My ex-husband and I began attending our church two weeks after our wedding. We looked nowhere else. We just knew that was it. And we ended up serving there and having our kids there and meeting our best friends there and I even went on staff there, twice, staying the entirety of our marriage.

When our church leadership released me to legally separate, my then-husband stopped attending. Walking out our reconciliation attempt, separation and divorce within the community of our church family was one of the most beautiful and one of the most painful experiences of my life.

When I went to my church leadership for help – for my final plea – around year sixteen, I knew that if no one stepped in, I was done. I don’t mean that I was done in that I was just going to get a divorce. I meant that I was done in that I was just going to resign myself to stay married, to stay in our bad marriage for the rest of my life. This was my absolute last chance, last hope, last begging for help.

And I am so grateful to say that I felt heard and understood. A team of eight godly people were assembled: a mentor couple, our campus pastor, an elder couple, a mediator, a counselor and my mentor, along with the entire elder board being briefed and weighing in over what turned out to be a fifteen-month reconciliation attempt.

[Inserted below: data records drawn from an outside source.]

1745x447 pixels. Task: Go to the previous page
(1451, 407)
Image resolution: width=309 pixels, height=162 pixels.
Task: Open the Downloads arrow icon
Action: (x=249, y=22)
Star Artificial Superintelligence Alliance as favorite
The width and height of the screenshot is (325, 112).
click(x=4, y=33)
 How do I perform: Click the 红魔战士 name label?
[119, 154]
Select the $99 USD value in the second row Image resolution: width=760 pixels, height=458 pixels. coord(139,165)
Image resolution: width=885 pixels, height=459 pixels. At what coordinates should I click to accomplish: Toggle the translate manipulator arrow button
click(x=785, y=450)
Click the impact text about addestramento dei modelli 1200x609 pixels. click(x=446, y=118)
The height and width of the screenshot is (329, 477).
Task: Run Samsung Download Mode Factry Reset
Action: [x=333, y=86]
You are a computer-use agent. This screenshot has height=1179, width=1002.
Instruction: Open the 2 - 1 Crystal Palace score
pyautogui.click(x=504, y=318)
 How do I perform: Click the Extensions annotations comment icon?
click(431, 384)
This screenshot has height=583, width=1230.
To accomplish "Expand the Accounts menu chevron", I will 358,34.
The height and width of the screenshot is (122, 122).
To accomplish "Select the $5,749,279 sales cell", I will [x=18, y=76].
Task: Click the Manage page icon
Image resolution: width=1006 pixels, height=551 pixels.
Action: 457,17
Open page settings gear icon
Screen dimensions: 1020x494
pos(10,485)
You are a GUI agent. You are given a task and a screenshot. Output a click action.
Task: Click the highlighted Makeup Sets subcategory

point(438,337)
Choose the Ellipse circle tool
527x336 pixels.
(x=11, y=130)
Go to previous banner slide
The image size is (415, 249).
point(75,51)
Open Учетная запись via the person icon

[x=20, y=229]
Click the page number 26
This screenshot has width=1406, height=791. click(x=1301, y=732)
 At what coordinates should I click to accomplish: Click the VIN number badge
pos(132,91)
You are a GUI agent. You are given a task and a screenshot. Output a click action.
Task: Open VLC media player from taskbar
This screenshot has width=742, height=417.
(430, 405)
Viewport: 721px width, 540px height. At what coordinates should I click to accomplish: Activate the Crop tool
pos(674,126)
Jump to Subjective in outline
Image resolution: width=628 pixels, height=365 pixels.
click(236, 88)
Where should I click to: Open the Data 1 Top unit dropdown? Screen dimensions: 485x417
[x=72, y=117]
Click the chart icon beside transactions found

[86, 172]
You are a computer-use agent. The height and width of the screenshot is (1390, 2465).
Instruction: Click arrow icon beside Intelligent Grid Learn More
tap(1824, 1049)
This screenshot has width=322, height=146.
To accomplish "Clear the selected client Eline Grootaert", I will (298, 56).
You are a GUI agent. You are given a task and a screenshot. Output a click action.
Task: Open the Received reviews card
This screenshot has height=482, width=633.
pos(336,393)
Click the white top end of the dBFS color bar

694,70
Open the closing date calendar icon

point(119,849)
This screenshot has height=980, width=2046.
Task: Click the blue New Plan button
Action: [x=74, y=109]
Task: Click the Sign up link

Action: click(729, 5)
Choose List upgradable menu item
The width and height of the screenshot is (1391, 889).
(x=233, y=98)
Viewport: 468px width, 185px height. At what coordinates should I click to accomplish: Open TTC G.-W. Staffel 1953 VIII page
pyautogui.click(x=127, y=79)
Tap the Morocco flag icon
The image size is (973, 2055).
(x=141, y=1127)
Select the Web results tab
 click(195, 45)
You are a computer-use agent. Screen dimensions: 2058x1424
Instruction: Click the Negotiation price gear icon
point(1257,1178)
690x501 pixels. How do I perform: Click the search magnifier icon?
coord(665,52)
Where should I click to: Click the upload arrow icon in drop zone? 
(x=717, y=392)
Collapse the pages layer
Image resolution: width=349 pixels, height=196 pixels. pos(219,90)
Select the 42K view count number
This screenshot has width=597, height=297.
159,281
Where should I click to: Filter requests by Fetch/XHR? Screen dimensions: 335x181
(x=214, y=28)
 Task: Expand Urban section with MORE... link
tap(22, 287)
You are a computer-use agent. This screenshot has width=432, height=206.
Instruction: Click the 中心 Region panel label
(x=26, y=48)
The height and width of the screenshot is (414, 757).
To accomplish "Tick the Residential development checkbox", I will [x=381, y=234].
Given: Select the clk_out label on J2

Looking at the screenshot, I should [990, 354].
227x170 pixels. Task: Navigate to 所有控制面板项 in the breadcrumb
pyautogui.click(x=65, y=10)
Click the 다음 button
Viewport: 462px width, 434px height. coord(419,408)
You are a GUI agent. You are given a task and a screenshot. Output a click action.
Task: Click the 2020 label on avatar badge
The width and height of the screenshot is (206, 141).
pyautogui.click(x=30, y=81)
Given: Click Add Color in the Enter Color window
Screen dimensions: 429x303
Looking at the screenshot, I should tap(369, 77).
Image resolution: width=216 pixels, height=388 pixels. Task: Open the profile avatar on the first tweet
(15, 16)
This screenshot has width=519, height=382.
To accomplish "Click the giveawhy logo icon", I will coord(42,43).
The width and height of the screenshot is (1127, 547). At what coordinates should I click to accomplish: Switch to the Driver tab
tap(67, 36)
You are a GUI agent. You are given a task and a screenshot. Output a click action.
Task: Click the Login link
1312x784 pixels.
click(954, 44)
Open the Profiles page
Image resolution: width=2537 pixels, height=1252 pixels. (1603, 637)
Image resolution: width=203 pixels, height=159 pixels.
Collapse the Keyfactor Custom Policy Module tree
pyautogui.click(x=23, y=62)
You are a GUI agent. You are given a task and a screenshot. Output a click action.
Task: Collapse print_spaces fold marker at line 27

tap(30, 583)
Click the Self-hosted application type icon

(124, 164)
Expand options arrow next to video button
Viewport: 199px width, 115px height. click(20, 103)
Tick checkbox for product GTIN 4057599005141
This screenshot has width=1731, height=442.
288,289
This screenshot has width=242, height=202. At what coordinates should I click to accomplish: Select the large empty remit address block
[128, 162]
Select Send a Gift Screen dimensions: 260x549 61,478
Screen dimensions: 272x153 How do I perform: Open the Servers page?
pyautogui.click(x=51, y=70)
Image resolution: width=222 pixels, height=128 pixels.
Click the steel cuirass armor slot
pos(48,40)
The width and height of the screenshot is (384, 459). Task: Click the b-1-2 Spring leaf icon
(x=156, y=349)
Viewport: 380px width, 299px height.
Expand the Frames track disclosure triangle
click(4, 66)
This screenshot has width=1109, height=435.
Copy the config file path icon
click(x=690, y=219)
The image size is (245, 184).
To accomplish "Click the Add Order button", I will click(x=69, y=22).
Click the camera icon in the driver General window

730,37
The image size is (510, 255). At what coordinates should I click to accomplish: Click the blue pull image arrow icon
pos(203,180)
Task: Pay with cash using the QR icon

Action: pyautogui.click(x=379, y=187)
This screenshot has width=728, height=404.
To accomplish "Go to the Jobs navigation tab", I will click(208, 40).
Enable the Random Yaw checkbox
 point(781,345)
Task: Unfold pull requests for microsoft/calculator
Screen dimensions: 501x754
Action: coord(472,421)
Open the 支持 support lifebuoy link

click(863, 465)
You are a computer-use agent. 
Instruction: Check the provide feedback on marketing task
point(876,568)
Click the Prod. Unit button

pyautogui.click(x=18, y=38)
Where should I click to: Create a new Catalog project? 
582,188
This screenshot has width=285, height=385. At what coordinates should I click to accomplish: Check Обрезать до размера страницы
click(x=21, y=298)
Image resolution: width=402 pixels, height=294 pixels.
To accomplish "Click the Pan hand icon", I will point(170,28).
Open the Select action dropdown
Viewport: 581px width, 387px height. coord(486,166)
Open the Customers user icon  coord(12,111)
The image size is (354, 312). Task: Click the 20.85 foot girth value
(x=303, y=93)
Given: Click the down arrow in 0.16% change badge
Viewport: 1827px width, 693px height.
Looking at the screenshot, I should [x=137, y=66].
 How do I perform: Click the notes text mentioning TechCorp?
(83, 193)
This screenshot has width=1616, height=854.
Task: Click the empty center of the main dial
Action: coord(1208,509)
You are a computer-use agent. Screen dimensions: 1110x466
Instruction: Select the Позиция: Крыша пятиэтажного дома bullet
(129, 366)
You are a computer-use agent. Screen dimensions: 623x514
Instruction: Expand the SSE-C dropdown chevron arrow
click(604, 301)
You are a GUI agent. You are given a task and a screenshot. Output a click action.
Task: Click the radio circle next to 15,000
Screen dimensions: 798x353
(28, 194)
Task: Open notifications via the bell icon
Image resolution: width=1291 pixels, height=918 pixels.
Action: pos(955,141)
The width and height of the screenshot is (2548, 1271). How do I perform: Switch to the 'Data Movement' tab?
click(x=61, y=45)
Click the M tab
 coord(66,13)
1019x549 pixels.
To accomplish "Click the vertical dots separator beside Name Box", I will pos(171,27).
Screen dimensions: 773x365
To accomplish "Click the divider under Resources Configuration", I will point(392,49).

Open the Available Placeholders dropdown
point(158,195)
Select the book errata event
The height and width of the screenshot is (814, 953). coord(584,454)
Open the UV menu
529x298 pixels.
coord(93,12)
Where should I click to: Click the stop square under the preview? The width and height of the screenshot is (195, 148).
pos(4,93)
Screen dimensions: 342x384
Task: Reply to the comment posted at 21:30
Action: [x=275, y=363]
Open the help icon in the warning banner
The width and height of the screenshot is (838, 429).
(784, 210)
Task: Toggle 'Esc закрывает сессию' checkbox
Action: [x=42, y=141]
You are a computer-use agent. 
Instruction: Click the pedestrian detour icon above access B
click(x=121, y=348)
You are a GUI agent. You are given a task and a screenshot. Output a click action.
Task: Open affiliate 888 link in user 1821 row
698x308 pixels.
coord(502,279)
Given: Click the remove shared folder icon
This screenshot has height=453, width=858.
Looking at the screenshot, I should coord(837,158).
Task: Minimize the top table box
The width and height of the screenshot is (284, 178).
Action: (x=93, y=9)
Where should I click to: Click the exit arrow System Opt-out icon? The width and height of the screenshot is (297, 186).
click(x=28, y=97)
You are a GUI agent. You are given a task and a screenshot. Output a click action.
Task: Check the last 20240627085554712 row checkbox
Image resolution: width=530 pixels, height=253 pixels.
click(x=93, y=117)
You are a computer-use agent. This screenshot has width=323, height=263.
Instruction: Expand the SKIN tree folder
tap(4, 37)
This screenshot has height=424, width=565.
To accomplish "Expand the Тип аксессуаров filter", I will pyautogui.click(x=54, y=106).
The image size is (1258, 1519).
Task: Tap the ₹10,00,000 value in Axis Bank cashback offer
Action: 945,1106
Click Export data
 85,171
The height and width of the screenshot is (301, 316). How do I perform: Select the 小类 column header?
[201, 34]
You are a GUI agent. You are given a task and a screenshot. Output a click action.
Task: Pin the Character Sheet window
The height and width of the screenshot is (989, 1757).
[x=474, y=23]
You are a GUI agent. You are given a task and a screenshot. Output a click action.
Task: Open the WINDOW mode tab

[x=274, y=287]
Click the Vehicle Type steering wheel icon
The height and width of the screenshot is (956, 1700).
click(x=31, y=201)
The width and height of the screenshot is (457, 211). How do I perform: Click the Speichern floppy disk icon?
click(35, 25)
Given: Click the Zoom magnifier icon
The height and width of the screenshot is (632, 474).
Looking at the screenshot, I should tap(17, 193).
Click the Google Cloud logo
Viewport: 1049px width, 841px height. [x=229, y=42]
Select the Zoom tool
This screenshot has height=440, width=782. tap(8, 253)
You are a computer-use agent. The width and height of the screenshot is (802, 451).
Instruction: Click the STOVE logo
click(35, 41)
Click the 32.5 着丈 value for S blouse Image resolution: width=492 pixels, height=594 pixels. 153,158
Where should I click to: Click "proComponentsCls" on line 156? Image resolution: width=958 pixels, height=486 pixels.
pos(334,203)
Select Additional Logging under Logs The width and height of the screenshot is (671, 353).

And when I say reconciliation attempt, I don’t just mean my then-husband and I attempted to reconcile. I mean, that team of people came around us and did everything they could think to do to keep our wheels from coming off.

It was excruciating and humiliating and raw, and yet, I felt covered and surrounded and taken care of. I will never, ever forget the lengths these people went to in a valiant attempt to save our marriage. This was the beautiful part of having a church family. And I can say in all honesty that my personal church experience regarding my hard marriage, separation and divorce was 95% positive. It was a hundred times better than I ever expected. And it was so much better than other stories I’ve heard from other women who felt unheard and ostracized. This was not my experience: my experience was good and I am eternally grateful.

But then there was the five percent. A few incidents happened that hurt. People hurt people all the time. Christian people hurt people all the time. And sometimes, even, somehow, by the nudging of God, which I don’t fully understand, but I’m starting to accept. A few key things were decided and said to me that caused a shift in me.

And I started to notice that every time I pulled into the parking lot, post-separation, I felt sick to my stomach. And I began to realize that every time I was at church, I either cried during the service or as soon as I got in my car. And this went on for about six or nine months before I realized that it wasn’t normal. That I was literally distracted from worship by my sadness and self-consciousness of now divorcing. My entire marriage had played out within the walls of that place and for whatever reasons, I felt even more divorced when I was in my church than anywhere else, and I just couldn’t take it. It occurred to me that it wasn’t okay to feel that way. It occurred to me that perhaps God had another place for me.

You must understand something about me: I despise change. And I was already losing my marriage. And I had assumed that my church would be my church until the day I died. I couldn’t fathom being anywhere else. But I just couldn’t stand being that sad in my place of worship any longer. So I started to pray and think and journal and grieve and get wise counsel simply around this question: should I be somewhere else?

I very tentatively began looking around and God brought me to a place of grace and beauty, to a place that embraced me, to a place that has already allowed me to use my gifts, not waiting for years until they deem me healed.